In effect, it would require the government to obtain a warrant before performing such queries involving an American person's communications. The amendment is limited in scope. It excludes from the warrant requirement instances where the government has obtained an emergency authorization, circumstances when the life or physical safety of the American person targeted by the search is in danger and the search is for the purpose of assisting that same person, and in instances where the person has consented to the search.
Moreover, the warrant requirement would apply only to deliberate searches for American communications and would not prevent the government from reviewing, analyzing, or disseminating any American communications collected under FISA and discovered through other types of analysis.
FISA rightly requires that the government obtain a warrant anytime it seeks to conduct direct surveillance on a U.S. person. Indirect surveillance of U.S. persons by means of backdoor searches should be no different. No one disputes that the government may have a legitimate need to search its FISA database for information about a U.S. person, but there is no legitimate reason why the government ought not first obtain a warrant, while articulating and justifying the need for its intrusion on the privacy of U.S. persons. Our constitutional values demand nothing less.
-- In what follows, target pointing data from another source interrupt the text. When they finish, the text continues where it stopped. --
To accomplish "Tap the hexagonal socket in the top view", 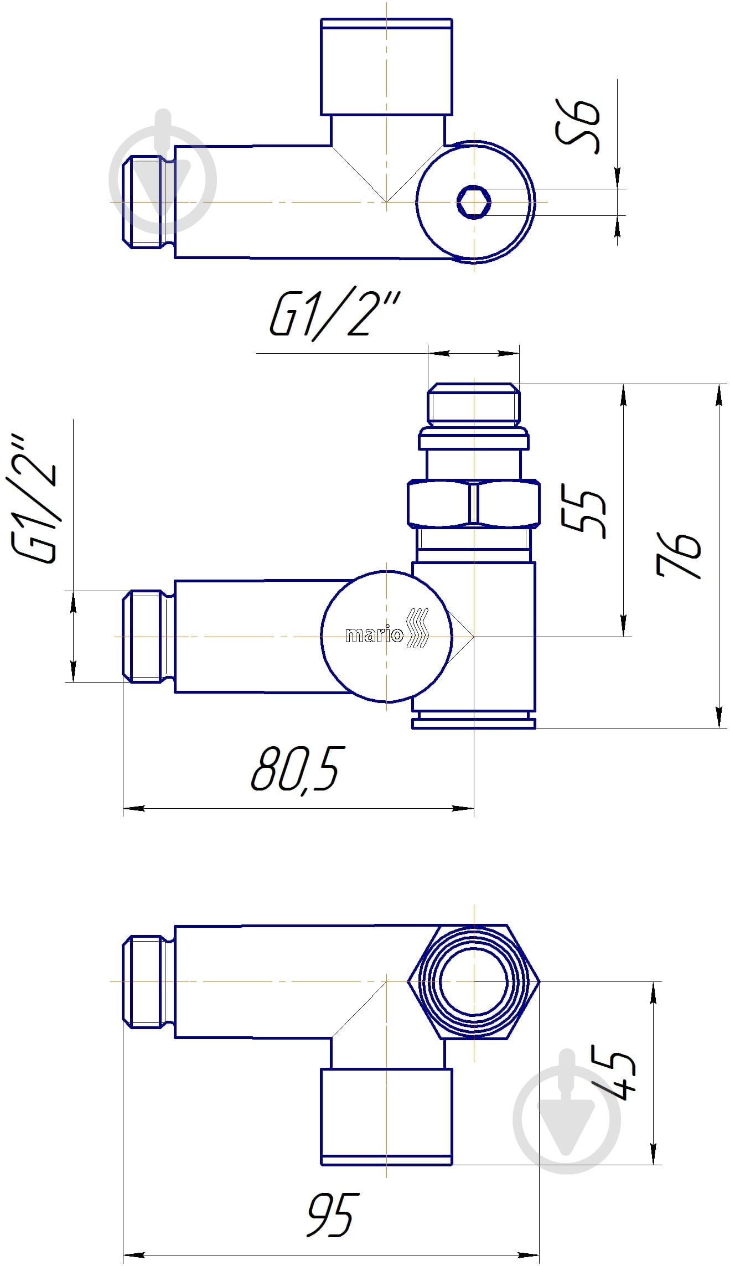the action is pyautogui.click(x=474, y=202).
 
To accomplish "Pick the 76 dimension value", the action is pyautogui.click(x=679, y=555).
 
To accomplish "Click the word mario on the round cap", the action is pyautogui.click(x=374, y=635).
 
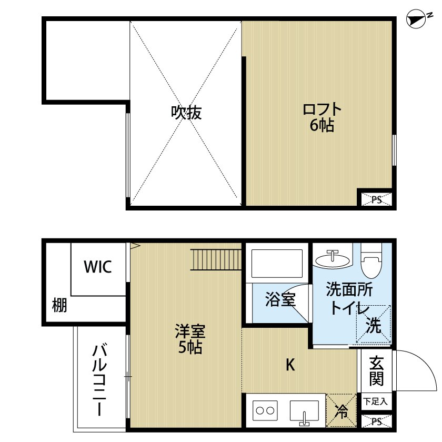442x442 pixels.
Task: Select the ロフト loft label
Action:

Unfortunately, we will not be voting on such an amendment later today, so our reauthorization of FISA will include a grant of authority for the government to perform backdoor searches, seeking information on individual American citizens without a warrant. I believe such searches are inconsistent with fundamental fourth amendment principles. For this reason, I cannot support the FISA reauthorization, and I urge my colleagues to oppose the bill in its current form.
I would like next to speak about a few amendments I think would make some improvements to this legislation, nonetheless. I would like to first speak on the Merkley-Lee amendment, which would require declassification of significant FISA Court opinions.
The FISA Court is authorized to oversee requests for surveillance both inside and outside of the United States. Given the sensitive nature of these requests, it is necessarily a secret court, a court whose rulings, orders, and other deliberations are and remain classified. Yet, although much of the court's work must properly be kept confidential, it must not operate without meaningful oversight.
Beyond the straightforward application of the law to specific and sometimes highly classified circumstances, FISA Court rulings may include substantive interpretations of governing legal authorities. As is true in every court called on to construe statutory text, FISA Court interpretations and applications are influential in determining the contours of the government's surveillance authorities. Unlike specific sources of information or particular methods of surveillance collection, which are properly classified in many instances, I believe the FISA Court's substantive legal interpretation of statutory authorities should be made public.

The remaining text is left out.